Print exactly the line that contains "Open the KIDS menu", then every following line through the end of the material; include nothing else and no pictures.
** Opening Recorded data block **
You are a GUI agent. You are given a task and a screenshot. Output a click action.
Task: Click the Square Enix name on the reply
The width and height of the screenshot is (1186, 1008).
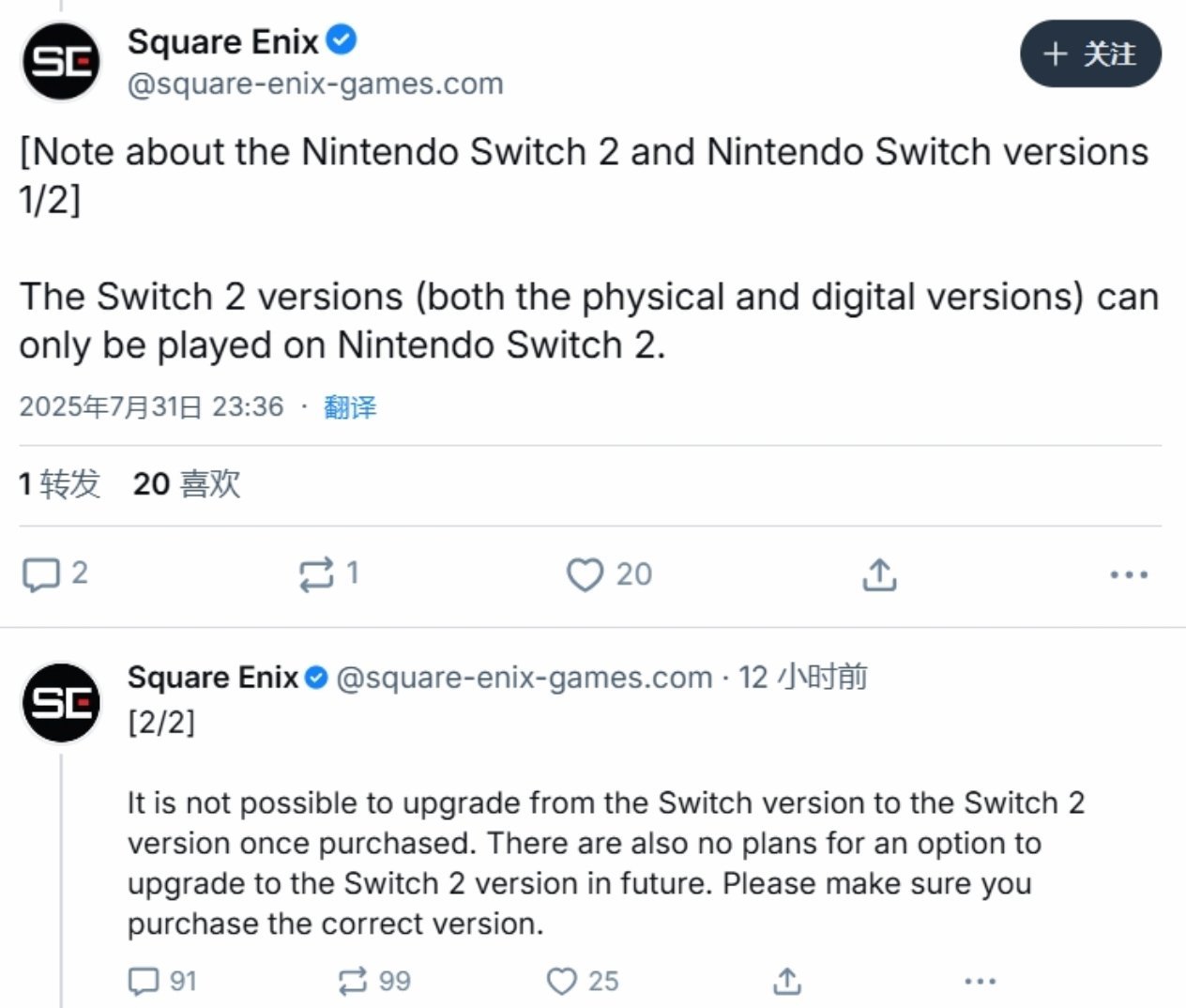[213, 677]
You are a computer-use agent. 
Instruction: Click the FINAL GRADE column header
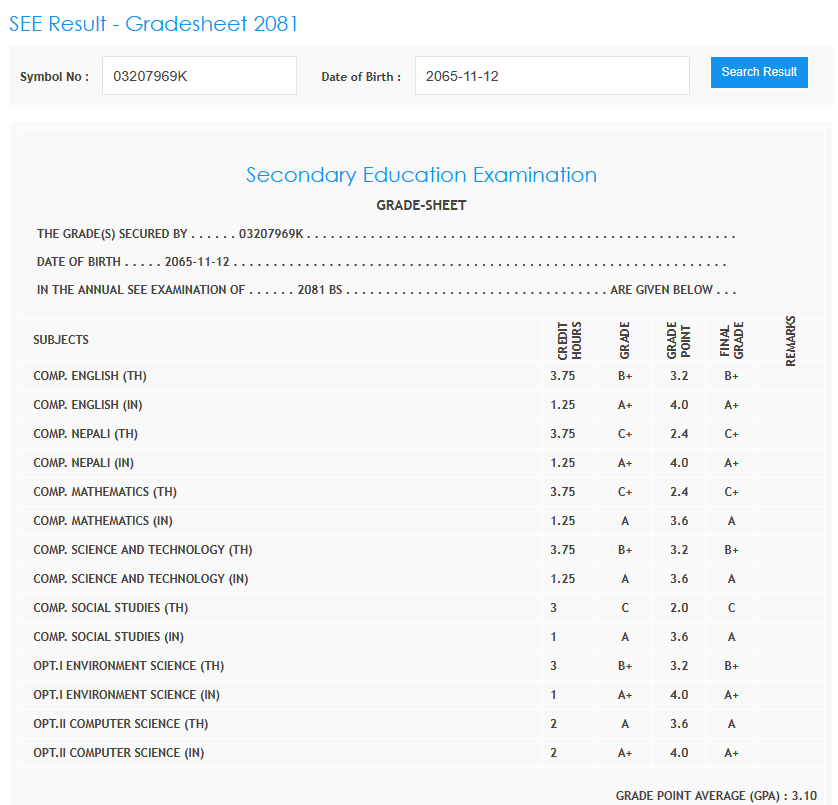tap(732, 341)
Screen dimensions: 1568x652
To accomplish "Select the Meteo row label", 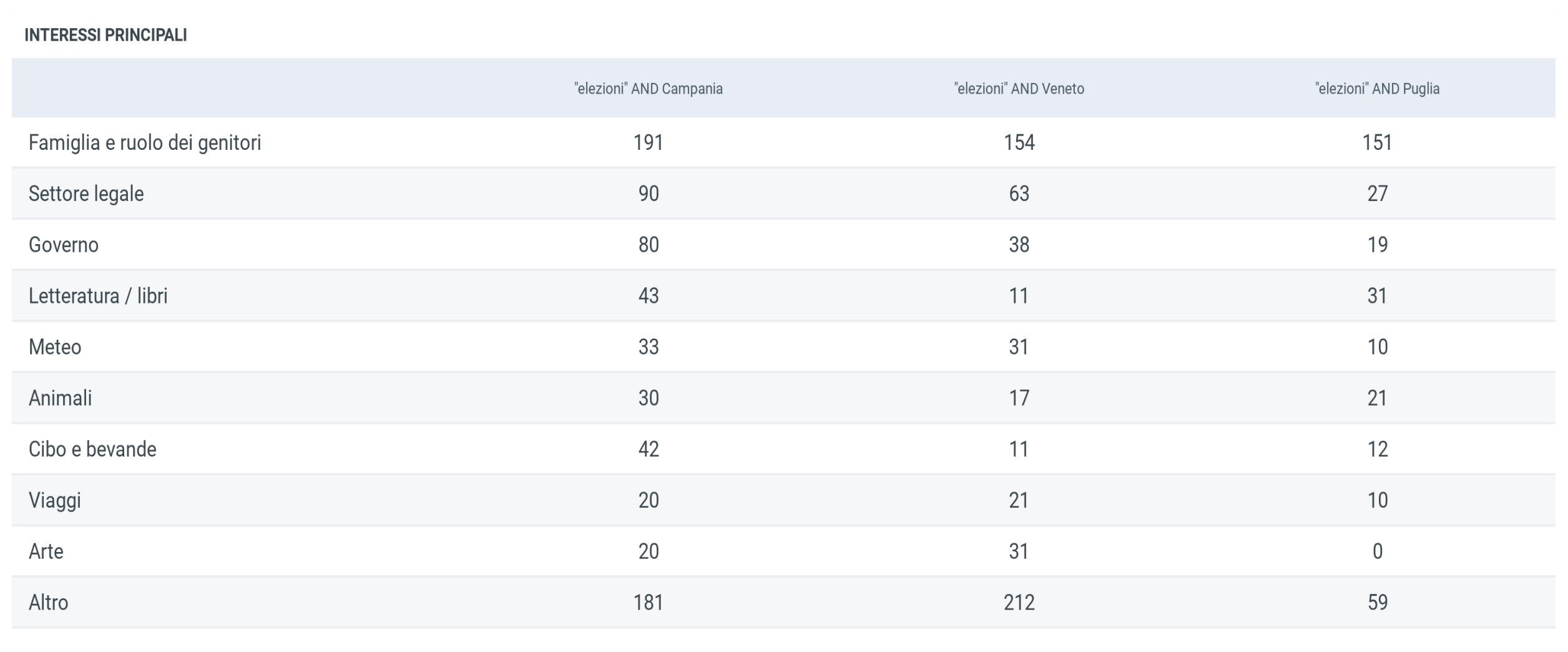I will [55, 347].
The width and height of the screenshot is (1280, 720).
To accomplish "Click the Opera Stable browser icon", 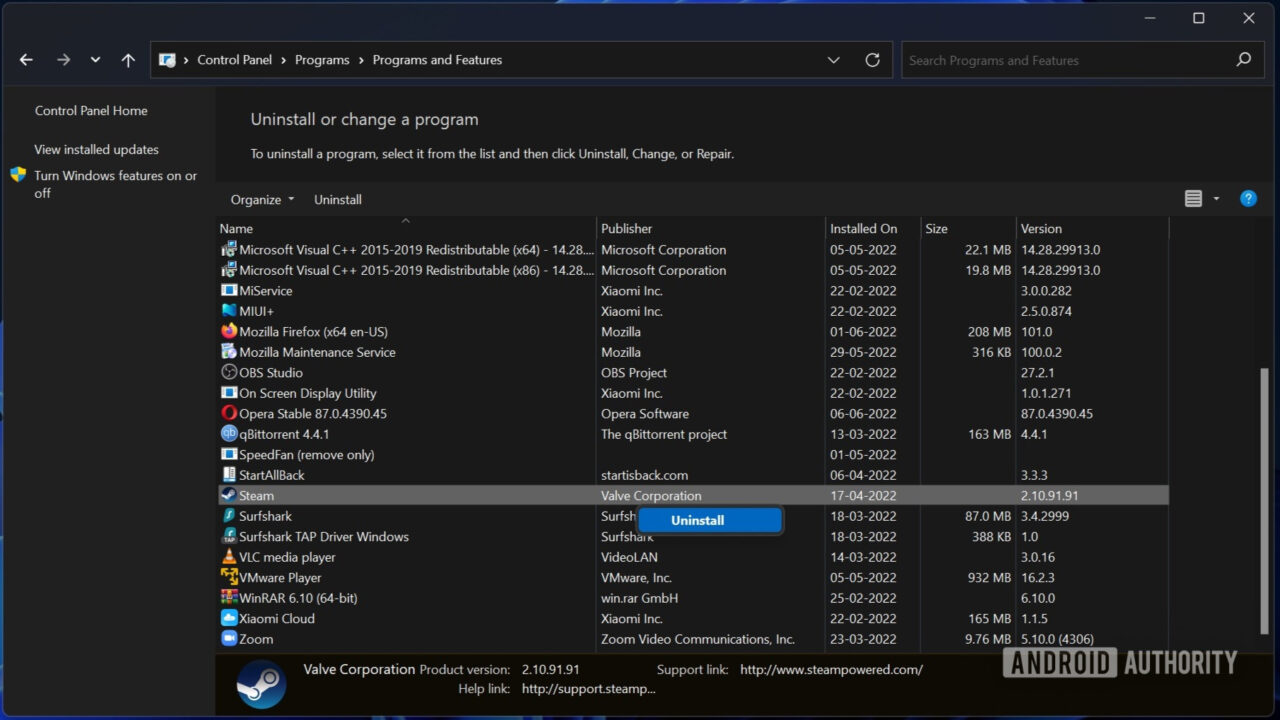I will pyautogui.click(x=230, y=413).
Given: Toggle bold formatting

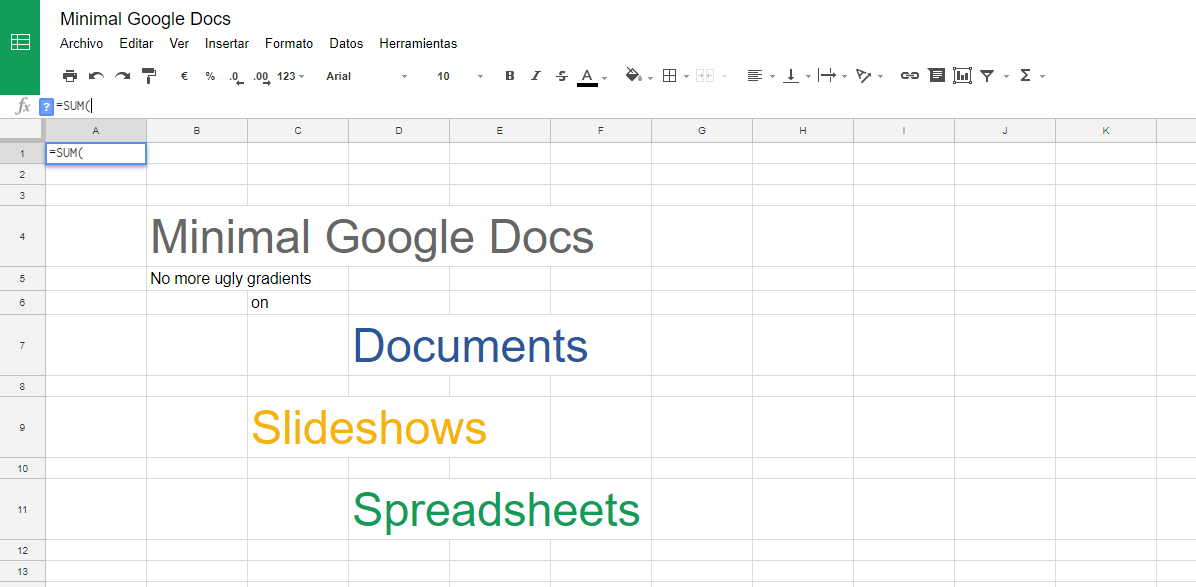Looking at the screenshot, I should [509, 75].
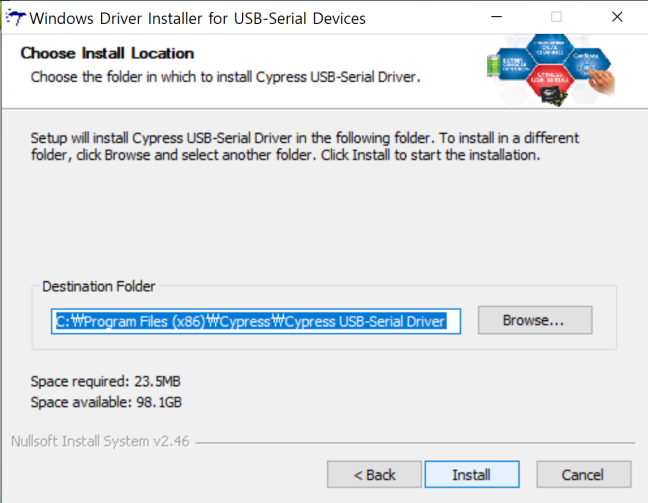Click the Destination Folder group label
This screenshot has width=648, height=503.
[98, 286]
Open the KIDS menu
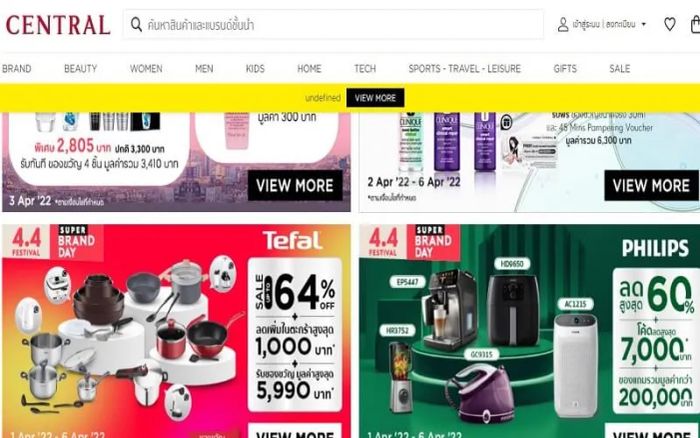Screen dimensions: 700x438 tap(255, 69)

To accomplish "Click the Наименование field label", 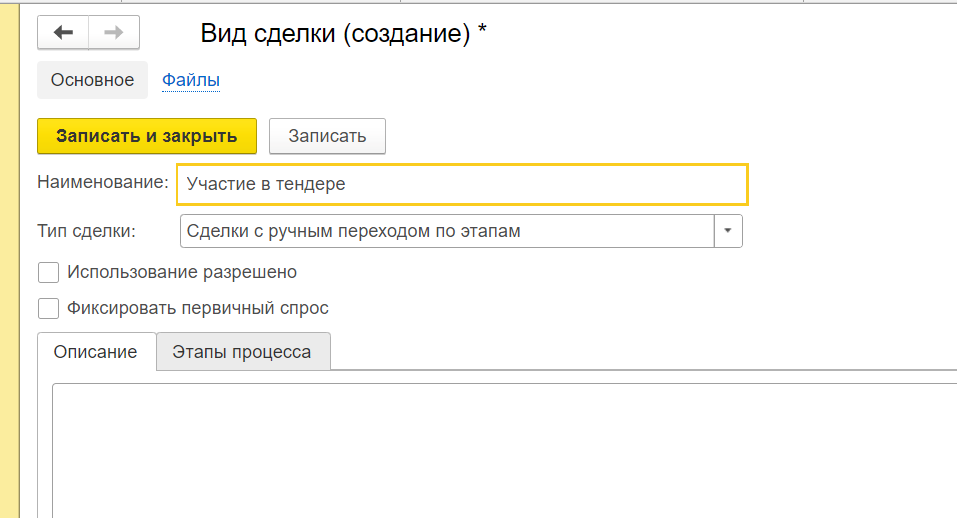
** Closing Recorded data block **
Task answer
Open the KIDS menu
Screen dimensions: 700x438 tap(255, 69)

To accomplish "Click the Наименование field label", 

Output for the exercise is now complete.